INSTRUCTION
Please copy the Robert Sean Leonard passage word for word from "From 2013 to" to "at HB Studio.".

PROVIDED PASSAGE

....

Robert Lawrence Leonard (born February 28, 1969), known by his stage name Robert Sean Leonard, is an American actor. He is best known for playing Dr. James Wilson in the television series House (2004–2012) and Neil Perry in the film Dead Poets Society. 

Leonard won a Tony Award for Best Featured Actor in a Play for his performance in The Invention of Love in 2001. His other theater credits include Candida, Long Day's Journey Into Night, Breaking the Code, The Speed of Darkness, Philadelphia, Here I Come!, Arcadia, The Music Man, Born Yesterday, Fifth of July, and To Kill a Mockingbird. 

From 2013 to 2014, Leonard had a recurring role as Dr. Roger Kadar on the television series Falling Skies. He also starred as the leading role in Swing Kids playing Peter Müller.

Early life and education
Leonard grew up in Ridgewood, New Jersey, where he graduated from Ridgewood High School. He studied at Fordham University and later the Columbia University School of General Studies. He studied theater at HB Studio.

....

RAW DATA
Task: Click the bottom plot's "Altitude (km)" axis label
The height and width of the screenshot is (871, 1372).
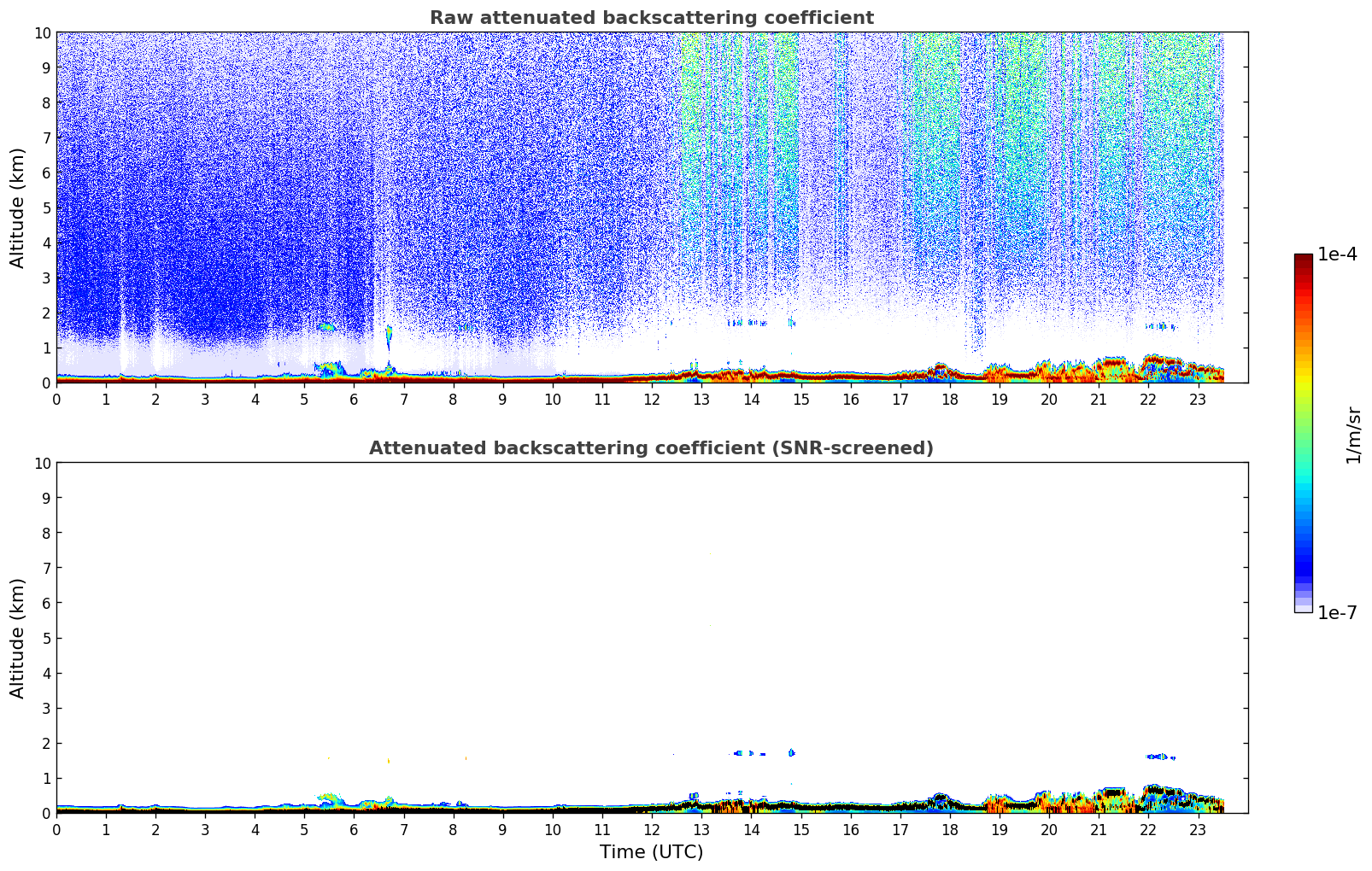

....

SOLUTION TO THIS TASK
From 2013 to 2014, Leonard had a recurring role as Dr. Roger Kadar on the television series Falling Skies. He also starred as the leading role in Swing Kids playing Peter Müller.

Early life and education
Leonard grew up in Ridgewood, New Jersey, where he graduated from Ridgewood High School. He studied at Fordham University and later the Columbia University School of General Studies. He studied theater at HB Studio.